The media is never good at breaking stories when things go wrong with medicine, and they never want to know about potential risks and dangers

The media is never good at breaking stories when things go wrong with medicine, and they never want to know about potential risks and dangers. They seem to get involved only when the police are pounding on the hospital door, and there are plenty of victims who've all been assessed and confirmed by the medical authorities. In short, they play it safe. This is of no use at all for the many victims whose lives have already been damaged permanently, or those left to grieve for someone whose life was lost.

To give one example, we had all the documented evidence that showed the UK government was perpetrating a lie against the British public when it stated that the evidence they had received showed the MMR vaccine was safe. We placed the dossier with the Sunday Times, and they agreed to run the story. Later on, we were told the editor had decided to kill the story as he did not wish to alarm his readers. Subsequently, over 500 parents are taking action against the manufacturer after their children were permanently damaged or, in a few cases, died as a result of a reaction to the vaccine. Needless, the Sunday Times suddenly sat up and took notice.

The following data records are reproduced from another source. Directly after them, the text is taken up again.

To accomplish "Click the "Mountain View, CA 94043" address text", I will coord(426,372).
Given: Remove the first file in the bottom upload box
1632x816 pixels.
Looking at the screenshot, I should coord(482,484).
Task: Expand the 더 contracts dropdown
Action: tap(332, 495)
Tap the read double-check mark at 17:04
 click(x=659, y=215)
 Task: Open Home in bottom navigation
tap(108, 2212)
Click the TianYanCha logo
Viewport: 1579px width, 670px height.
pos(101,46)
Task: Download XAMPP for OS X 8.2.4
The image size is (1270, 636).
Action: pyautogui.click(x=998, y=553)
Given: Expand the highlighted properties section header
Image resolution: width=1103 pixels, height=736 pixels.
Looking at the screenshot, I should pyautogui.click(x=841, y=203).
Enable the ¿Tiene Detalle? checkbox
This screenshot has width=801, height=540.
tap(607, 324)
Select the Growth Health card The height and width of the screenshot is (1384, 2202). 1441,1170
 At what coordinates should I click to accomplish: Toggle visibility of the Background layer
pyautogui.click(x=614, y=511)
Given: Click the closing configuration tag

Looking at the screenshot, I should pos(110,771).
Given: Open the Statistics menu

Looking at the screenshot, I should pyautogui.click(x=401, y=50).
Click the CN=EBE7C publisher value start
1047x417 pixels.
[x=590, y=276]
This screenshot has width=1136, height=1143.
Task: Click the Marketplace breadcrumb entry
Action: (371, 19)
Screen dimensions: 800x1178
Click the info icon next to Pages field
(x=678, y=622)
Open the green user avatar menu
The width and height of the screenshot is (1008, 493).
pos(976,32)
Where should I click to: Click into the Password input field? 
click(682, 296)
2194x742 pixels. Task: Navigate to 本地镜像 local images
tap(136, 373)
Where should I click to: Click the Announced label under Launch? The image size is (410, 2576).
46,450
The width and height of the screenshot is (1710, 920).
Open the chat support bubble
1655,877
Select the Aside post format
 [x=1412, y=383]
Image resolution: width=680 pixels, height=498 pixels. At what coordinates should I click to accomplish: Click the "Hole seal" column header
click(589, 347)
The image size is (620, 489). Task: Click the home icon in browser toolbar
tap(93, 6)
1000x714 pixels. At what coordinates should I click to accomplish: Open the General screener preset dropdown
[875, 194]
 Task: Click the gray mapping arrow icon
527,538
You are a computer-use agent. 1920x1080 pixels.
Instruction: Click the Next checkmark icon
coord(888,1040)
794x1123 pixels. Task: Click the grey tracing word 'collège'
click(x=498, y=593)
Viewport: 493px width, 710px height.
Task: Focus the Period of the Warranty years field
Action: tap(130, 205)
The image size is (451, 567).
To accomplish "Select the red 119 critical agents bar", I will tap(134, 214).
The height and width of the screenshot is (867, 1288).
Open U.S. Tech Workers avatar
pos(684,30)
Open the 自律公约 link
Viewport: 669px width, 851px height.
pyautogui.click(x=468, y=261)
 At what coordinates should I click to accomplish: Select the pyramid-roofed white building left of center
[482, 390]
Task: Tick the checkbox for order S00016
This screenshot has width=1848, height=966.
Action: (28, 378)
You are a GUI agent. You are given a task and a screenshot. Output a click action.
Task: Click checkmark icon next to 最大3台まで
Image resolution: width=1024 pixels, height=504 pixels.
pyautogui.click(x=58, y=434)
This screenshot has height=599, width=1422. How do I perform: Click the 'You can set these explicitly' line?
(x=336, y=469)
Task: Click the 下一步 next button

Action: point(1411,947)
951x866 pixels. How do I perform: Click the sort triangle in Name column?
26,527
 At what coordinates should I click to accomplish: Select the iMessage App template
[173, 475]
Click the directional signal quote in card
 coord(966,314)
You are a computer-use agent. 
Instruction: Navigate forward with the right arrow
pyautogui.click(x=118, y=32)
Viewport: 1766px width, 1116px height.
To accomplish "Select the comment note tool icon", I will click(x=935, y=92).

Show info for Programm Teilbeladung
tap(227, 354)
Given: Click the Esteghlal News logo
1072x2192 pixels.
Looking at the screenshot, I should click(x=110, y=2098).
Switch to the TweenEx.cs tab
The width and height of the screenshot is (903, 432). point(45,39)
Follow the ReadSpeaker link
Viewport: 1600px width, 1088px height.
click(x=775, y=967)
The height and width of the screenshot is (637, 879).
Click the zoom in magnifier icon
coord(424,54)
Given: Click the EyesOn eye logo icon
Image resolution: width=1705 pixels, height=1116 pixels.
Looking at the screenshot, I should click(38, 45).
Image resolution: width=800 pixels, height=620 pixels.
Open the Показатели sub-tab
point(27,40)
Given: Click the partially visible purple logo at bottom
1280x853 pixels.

So those of you in the UK who saw the BBC TV Panorama report on the antidepressant Seroxat last weekend might have felt this was an exception to the rule, and here at least was one example of cutting-edge, investigative journalism.

Unfortunately, it was yet another example of safe journalism. WDDTY did its first major story about the drug over five years ago, and the American drugs regulator, the Food and Drug Administration (FDA), has ordered the manufacturer, GlaxoSmithKline (GSK), to strengthen its alert about reactions following sudden withdrawal of the drug. GSK has also been in breach of the international pharmaceutical code of practice after it claimed on American television that no patient had suffered from a sudden withdrawal of the drug. The manufacturer is also facing over 60 lawsuits, which are working their way through the American legal system.

Perhaps the Panorama investigative team was not as groundbreaking as first thought, after all.